• Excerpt provided:
----

Prior to September 30, 1996, the Bank had the option of electing either the
experience method or the percentage of taxable income method (the "Percentage
Method") for its annual addition to the bad debt reserves.

Under the Experience Method, the deductible annual addition is the amount
necessary to increase the balance of the reserve at the close of the taxable
year to the greater of (i) the amount which bears the same ratio to loans
outstanding at the close of the taxable year as the total net bad debts
sustained during the current and five preceding taxable years bear to the sum of
the loans outstanding at the close of those six years or (ii) the balance in the
reserve account at the close of the Bank's "base year," which was its tax year
ended December 31, 1987.

Under the Percentage Method, the bad debt deduction with respect to
qualifying real property loans is computed as a percentage of the Bank's taxable
income before such deduction, as adjusted for certain items (such as capital
gains and the dividends received deduction). Under this method, a qualifying
institution such as the Bank generally may deduct 8% of its taxable income. In
the absence of other factors, the availability of the Percentage Method has
permitted a qualifying savings institution, such as the Bank, to be taxed at an
effective federal income tax rate of 31.28%, as compared to 34% for corporations
generally.

----

• Short problem A:
In the excerpt on bad debt reserves, rewrite the paragraph beginning "Under the Percentage Method" as a short list that keeps its main facts.

• Word and element location data:
----

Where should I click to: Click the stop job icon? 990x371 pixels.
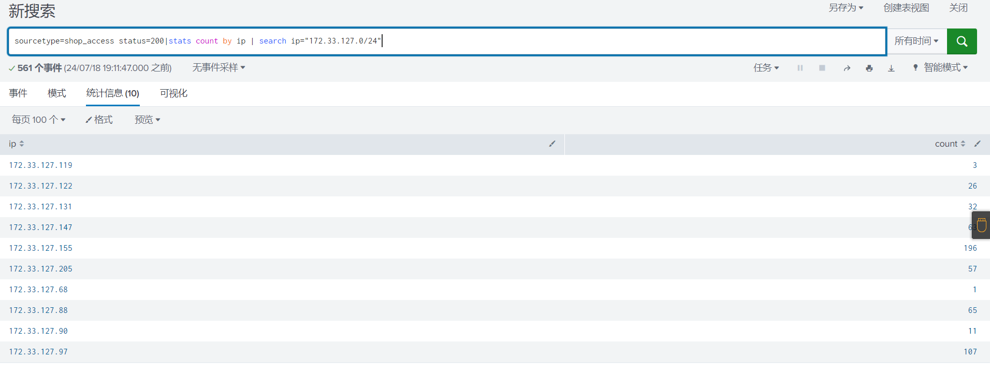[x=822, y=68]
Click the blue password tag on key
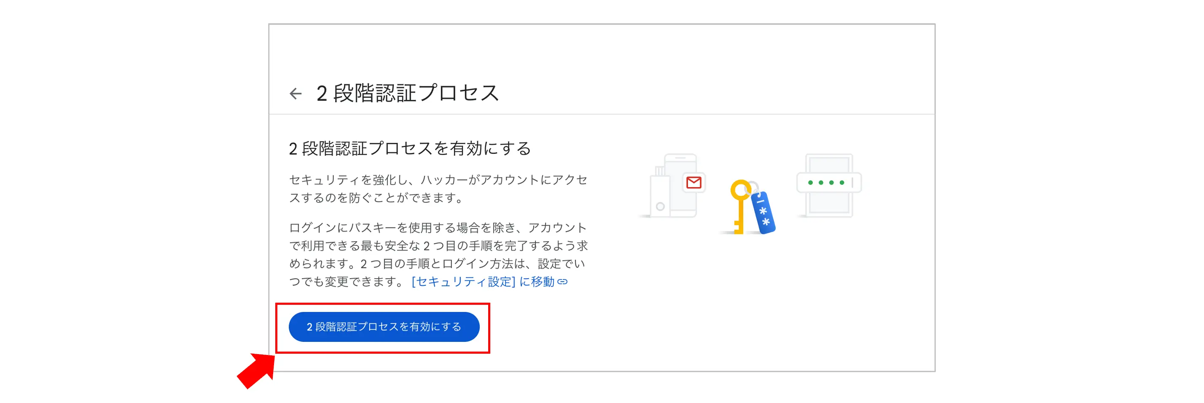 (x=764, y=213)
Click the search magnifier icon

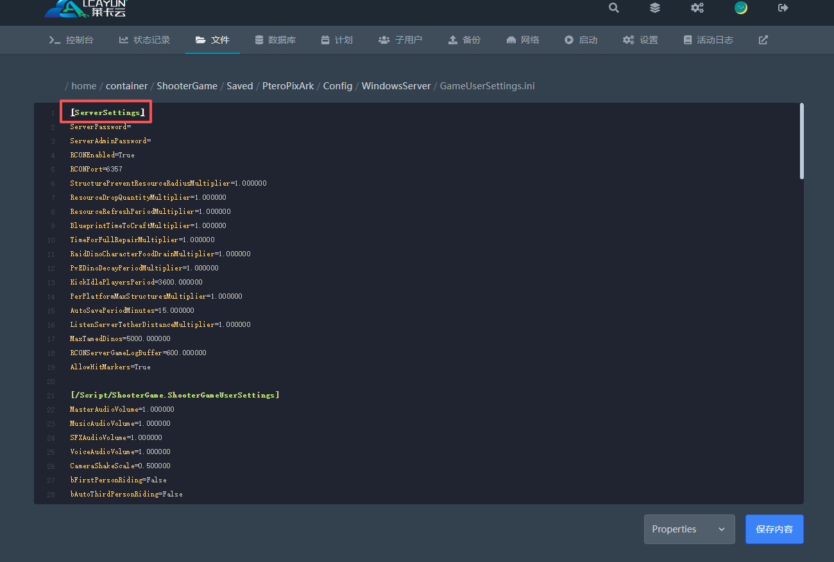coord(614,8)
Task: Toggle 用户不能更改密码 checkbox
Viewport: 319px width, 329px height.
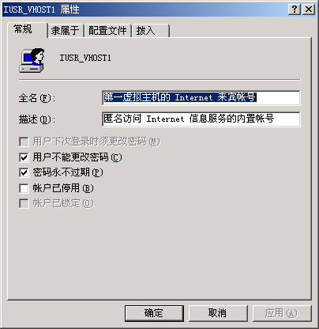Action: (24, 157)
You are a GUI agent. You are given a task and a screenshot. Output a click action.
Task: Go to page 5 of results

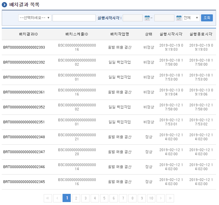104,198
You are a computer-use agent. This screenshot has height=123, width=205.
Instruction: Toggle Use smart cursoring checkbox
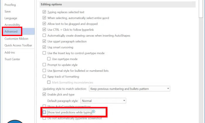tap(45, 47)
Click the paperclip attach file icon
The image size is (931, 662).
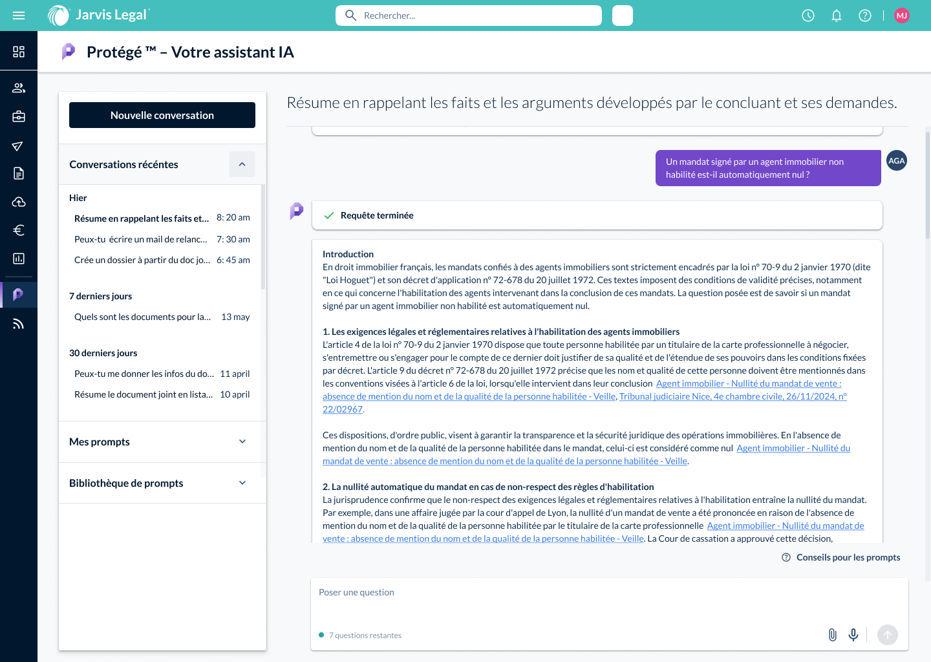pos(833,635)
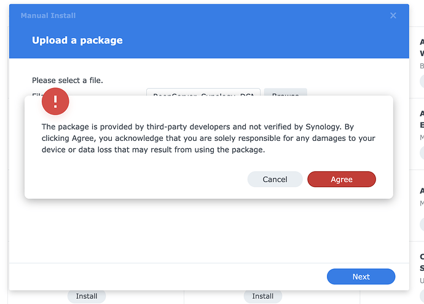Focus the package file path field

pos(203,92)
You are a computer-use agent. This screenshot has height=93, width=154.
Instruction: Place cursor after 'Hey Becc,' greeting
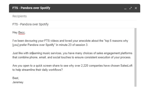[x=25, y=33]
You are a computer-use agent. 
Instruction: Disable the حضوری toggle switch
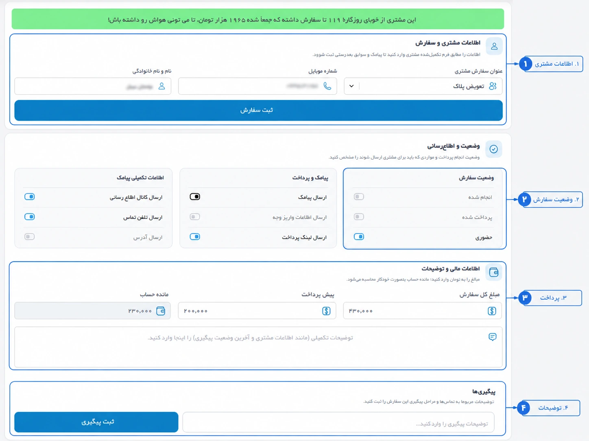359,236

----

• Short problem B:
Report every line of the records that contains the string "width". Case counts.

• Task response A:
- The bad debt deduction on qualifying real property loans is figured as a percentage of the Bank's taxable income before that deduction.
- Taxable income is adjusted for certain items, such as capital gains and the dividends received deduction.
- A qualifying institution such as the Bank generally may deduct 8% of its taxable income.
- Absent other factors, this method has let a qualifying savings institution such as the Bank be taxed at an effective federal income tax rate of 31.28%, compared with 34% for corporations generally.

• Task response B:
Viewport: 319px width, 329px height.
You are a computer-use agent. This screenshot has height=123, width=205.
You are a computer-use agent. This screenshot has height=93, width=154.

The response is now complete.